### Records:
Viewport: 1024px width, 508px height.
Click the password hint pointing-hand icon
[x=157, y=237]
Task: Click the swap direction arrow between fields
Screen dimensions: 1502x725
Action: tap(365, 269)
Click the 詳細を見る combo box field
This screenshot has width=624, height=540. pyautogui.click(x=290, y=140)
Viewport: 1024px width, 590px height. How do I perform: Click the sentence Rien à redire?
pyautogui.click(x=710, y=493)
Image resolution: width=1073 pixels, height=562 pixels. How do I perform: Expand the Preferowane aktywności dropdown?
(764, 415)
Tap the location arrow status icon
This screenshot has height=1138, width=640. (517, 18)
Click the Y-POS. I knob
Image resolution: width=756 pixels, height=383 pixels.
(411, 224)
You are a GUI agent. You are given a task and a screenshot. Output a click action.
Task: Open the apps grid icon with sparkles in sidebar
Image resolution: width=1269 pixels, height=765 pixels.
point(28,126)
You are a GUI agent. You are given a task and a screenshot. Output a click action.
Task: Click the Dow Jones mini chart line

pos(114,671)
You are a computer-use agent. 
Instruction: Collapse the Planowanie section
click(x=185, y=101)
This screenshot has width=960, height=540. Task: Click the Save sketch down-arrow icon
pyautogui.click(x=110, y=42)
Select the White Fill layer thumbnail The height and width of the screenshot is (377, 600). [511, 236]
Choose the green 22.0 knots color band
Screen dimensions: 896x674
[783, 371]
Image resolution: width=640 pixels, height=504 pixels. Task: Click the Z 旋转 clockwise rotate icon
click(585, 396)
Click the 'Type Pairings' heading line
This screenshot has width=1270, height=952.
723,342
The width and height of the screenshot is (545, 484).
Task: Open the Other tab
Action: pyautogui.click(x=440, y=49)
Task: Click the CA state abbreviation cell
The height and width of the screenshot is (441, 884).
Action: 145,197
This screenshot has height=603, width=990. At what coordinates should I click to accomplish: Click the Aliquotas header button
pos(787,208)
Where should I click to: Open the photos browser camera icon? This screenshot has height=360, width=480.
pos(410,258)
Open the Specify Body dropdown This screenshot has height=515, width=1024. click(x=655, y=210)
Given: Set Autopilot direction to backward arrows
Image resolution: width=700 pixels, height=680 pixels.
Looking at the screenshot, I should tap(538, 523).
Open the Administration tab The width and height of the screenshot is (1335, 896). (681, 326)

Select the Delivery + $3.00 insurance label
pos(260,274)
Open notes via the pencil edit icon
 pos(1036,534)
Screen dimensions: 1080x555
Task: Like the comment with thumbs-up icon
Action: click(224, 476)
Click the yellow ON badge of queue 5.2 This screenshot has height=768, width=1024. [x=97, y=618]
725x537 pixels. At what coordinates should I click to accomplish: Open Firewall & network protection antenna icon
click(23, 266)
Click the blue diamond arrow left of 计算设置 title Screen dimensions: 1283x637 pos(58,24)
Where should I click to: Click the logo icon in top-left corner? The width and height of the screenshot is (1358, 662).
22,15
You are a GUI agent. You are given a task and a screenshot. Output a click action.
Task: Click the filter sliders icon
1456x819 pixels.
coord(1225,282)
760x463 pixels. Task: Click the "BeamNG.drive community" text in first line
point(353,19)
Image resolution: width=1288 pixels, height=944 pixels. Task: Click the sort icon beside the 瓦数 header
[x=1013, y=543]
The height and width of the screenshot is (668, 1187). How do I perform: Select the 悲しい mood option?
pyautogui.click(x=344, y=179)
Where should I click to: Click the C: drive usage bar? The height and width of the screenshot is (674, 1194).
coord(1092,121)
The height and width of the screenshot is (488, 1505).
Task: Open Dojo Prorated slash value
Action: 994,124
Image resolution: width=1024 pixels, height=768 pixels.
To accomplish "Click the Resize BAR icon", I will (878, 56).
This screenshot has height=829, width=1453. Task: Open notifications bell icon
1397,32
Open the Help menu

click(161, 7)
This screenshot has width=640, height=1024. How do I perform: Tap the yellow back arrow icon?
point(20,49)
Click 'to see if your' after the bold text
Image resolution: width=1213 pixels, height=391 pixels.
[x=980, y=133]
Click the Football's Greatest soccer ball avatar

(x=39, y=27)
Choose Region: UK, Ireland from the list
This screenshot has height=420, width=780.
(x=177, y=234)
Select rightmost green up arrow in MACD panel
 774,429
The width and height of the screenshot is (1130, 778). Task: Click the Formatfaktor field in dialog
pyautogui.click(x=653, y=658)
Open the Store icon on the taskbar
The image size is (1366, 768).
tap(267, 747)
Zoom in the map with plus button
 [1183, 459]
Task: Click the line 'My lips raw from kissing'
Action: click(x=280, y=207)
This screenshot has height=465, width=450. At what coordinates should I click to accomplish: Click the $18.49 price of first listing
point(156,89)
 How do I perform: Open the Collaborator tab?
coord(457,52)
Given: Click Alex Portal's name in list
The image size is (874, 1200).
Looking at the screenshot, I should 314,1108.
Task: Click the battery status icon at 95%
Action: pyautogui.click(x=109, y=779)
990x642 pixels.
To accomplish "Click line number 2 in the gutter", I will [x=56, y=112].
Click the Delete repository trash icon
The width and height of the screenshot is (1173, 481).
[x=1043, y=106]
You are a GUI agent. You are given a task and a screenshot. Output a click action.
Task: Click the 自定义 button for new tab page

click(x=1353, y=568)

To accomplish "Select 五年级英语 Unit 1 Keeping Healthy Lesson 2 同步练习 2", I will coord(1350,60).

### Exercise details:
Please return the full listing exactly as it appears.

### Answer for the task:
Viewport: 1024px width, 508px height.
Click the password hint pointing-hand icon
[x=157, y=237]
Task: Click the swap direction arrow between fields
Screen dimensions: 1502x725
Action: tap(365, 269)
Click the 詳細を見る combo box field
This screenshot has width=624, height=540. pyautogui.click(x=290, y=140)
Viewport: 1024px width, 590px height. How do I perform: Click the sentence Rien à redire?
pyautogui.click(x=710, y=493)
Image resolution: width=1073 pixels, height=562 pixels. How do I perform: Expand the Preferowane aktywności dropdown?
(764, 415)
Tap the location arrow status icon
This screenshot has height=1138, width=640. (517, 18)
Click the Y-POS. I knob
Image resolution: width=756 pixels, height=383 pixels.
(411, 224)
You are a GUI agent. You are given a task and a screenshot. Output a click action.
Task: Open the apps grid icon with sparkles in sidebar
Image resolution: width=1269 pixels, height=765 pixels.
point(28,126)
You are a GUI agent. You are given a task and a screenshot. Output a click action.
Task: Click the Dow Jones mini chart line

pos(114,671)
You are a computer-use agent. 
Instruction: Collapse the Planowanie section
click(x=185, y=101)
This screenshot has width=960, height=540. Task: Click the Save sketch down-arrow icon
pyautogui.click(x=110, y=42)
Select the White Fill layer thumbnail The height and width of the screenshot is (377, 600). [511, 236]
Choose the green 22.0 knots color band
Screen dimensions: 896x674
[783, 371]
Image resolution: width=640 pixels, height=504 pixels. Task: Click the Z 旋转 clockwise rotate icon
click(585, 396)
Click the 'Type Pairings' heading line
This screenshot has width=1270, height=952.
723,342
The width and height of the screenshot is (545, 484).
Task: Open the Other tab
Action: pyautogui.click(x=440, y=49)
Task: Click the CA state abbreviation cell
The height and width of the screenshot is (441, 884).
Action: 145,197
This screenshot has height=603, width=990. At what coordinates should I click to accomplish: Click the Aliquotas header button
pos(787,208)
Where should I click to: Open the photos browser camera icon? This screenshot has height=360, width=480.
pos(410,258)
Open the Specify Body dropdown This screenshot has height=515, width=1024. click(x=655, y=210)
Given: Set Autopilot direction to backward arrows
Image resolution: width=700 pixels, height=680 pixels.
Looking at the screenshot, I should tap(538, 523).
Open the Administration tab The width and height of the screenshot is (1335, 896). (681, 326)

Select the Delivery + $3.00 insurance label
pos(260,274)
Open notes via the pencil edit icon
 pos(1036,534)
Screen dimensions: 1080x555
Task: Like the comment with thumbs-up icon
Action: click(224, 476)
Click the yellow ON badge of queue 5.2 This screenshot has height=768, width=1024. [x=97, y=618]
725x537 pixels. At what coordinates should I click to accomplish: Open Firewall & network protection antenna icon
click(23, 266)
Click the blue diamond arrow left of 计算设置 title Screen dimensions: 1283x637 pos(58,24)
Where should I click to: Click the logo icon in top-left corner? The width and height of the screenshot is (1358, 662).
22,15
You are a GUI agent. You are given a task and a screenshot. Output a click action.
Task: Click the filter sliders icon
1456x819 pixels.
coord(1225,282)
760x463 pixels. Task: Click the "BeamNG.drive community" text in first line
point(353,19)
Image resolution: width=1288 pixels, height=944 pixels. Task: Click the sort icon beside the 瓦数 header
[x=1013, y=543]
The height and width of the screenshot is (668, 1187). How do I perform: Select the 悲しい mood option?
pyautogui.click(x=344, y=179)
Where should I click to: Click the C: drive usage bar? The height and width of the screenshot is (674, 1194).
coord(1092,121)
The height and width of the screenshot is (488, 1505).
Task: Open Dojo Prorated slash value
Action: 994,124
Image resolution: width=1024 pixels, height=768 pixels.
To accomplish "Click the Resize BAR icon", I will (878, 56).
This screenshot has height=829, width=1453. Task: Open notifications bell icon
1397,32
Open the Help menu

click(161, 7)
This screenshot has width=640, height=1024. How do I perform: Tap the yellow back arrow icon?
point(20,49)
Click 'to see if your' after the bold text
Image resolution: width=1213 pixels, height=391 pixels.
[x=980, y=133]
Click the Football's Greatest soccer ball avatar

(x=39, y=27)
Choose Region: UK, Ireland from the list
This screenshot has height=420, width=780.
(x=177, y=234)
Select rightmost green up arrow in MACD panel
 774,429
The width and height of the screenshot is (1130, 778). Task: Click the Formatfaktor field in dialog
pyautogui.click(x=653, y=658)
Open the Store icon on the taskbar
The image size is (1366, 768).
tap(267, 747)
Zoom in the map with plus button
 [1183, 459]
Task: Click the line 'My lips raw from kissing'
Action: click(x=280, y=207)
This screenshot has height=465, width=450. At what coordinates should I click to accomplish: Click the $18.49 price of first listing
point(156,89)
 How do I perform: Open the Collaborator tab?
coord(457,52)
Given: Click Alex Portal's name in list
The image size is (874, 1200).
Looking at the screenshot, I should 314,1108.
Task: Click the battery status icon at 95%
Action: pyautogui.click(x=109, y=779)
990x642 pixels.
To accomplish "Click line number 2 in the gutter", I will [x=56, y=112].
Click the Delete repository trash icon
The width and height of the screenshot is (1173, 481).
[x=1043, y=106]
You are a GUI agent. You are given a task and a screenshot. Output a click action.
Task: Click the 自定义 button for new tab page

click(x=1353, y=568)

To accomplish "Select 五年级英语 Unit 1 Keeping Healthy Lesson 2 同步练习 2", I will coord(1350,60).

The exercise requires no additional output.